Auksin adalah satu-satunya kelas hormon tumbuhan yang mempengaruhi
pengakaran dan digunakan secara komersial untuk menstimulasi pengakaran
adventif (Arteca, 2006). Zong et al. (2008) menambahkan bahwa peran utama
auksin pada perbanyakan tanaman adalah menstimulasi akar pada setek batang
dan daun dan meningkatkan cabang akar. Kegunaan dari hormon pengakaran
yaitu secara keseluruhan meningkatkan persentase pengakaran, mempercepat
inisiasi pengakaran, meningkatkan jumlah dan kualitas dari akar, dan mendorong
pengakaran yang seragam (Macdonald, 2002).
Auksin yang secara alami ada dalam tubuh tumbuhan adalah Indole-3Acetic Acid (IAA), namun IAA tidak digunakan secara komersil (Arteca, 2006).

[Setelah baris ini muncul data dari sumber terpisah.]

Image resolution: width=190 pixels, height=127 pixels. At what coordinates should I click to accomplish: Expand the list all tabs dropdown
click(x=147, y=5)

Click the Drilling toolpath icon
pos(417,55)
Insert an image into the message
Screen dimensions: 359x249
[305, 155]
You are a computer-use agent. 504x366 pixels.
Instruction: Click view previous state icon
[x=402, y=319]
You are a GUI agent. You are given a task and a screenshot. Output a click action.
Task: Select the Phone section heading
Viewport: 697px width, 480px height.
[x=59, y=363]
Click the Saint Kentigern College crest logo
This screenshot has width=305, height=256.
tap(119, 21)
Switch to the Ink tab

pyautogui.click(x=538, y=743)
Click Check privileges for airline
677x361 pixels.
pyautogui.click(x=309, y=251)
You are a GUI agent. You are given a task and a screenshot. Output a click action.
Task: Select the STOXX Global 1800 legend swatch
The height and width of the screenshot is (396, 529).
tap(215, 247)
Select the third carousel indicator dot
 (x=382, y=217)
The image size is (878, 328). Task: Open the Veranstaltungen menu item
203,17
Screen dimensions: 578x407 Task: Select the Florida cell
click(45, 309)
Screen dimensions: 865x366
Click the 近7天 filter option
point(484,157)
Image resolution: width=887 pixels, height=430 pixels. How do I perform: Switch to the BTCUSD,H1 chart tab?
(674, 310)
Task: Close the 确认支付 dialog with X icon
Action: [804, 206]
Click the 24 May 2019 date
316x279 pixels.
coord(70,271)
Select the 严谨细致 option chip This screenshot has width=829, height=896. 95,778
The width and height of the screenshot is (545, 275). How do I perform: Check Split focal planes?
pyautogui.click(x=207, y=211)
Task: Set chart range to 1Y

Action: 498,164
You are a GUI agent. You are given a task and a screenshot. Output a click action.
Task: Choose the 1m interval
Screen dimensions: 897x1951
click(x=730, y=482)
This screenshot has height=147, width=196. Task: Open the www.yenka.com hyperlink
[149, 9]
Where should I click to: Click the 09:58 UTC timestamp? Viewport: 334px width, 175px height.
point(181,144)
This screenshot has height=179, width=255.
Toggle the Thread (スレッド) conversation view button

Zong et al. (2008) menyatakan bahwa semenjak diketahui bahwa IAA cepat rusak
dengan cahaya dan mikroorganisme, IAA tidak digunakan lagi secara luas dalam
perbanyakan tanaman.
Arteca (2006) menyatakan bahwa IBA (indole-3-butyric acid) dan NAA
(naphthalene acetic acid) merupakan dua macam auksin yang paling sering
digunakan untuk pembentukan akar adventif. NAA memiliki sifat yang lebih
tahan, tidak terdegradasi dan lebih murah. Menurut Zaer dan Mapes (1985), NAA
memiliki sifat lebih stabil dibanding IAA dan tidak mudah teroksidasi oleh enzim.
11
Zong et al. (2008) menambahkan bahwa IBA dan NAA lebih tahan terhadap
degradasi mikroba dan tanaman, IBA dan NAA terlihat lebih baik dan efektif
lebih lama daripada IAA dan oleh karena itu digunakan secara lebih luas pada
industri hortikultura untuk perbanyakan tanaman.
Auksin pada konsentrasi rendah akan memacu pertumbuhan akar adventif
sedangkan pada konsentrasi tinggi mendorong terbentuknya kalus (Pierik, 1987).
Zong et al. (2008) menambahkan bahwa meskipun dibutuhkan dan berguna untuk
menginduksi akar primordial, auksin pada konsentrasi yang tinggi seringkali
menghambat pertumbuhan akar primordial dan pemanjangan akar pada setek
batang dan mikrosetek.
Arteca (2006) menyatakan bahwa auksin terlibat dalam banyak proses
fisiologi
tanaman
seperti
menginduksi
pemanjangan
sel,
fototropisme,
gravitropisme, dominansi apikal, inisiasi akar, produksi etilen, perkembangan
buah, ekspresi seks dan pengendalian gulma.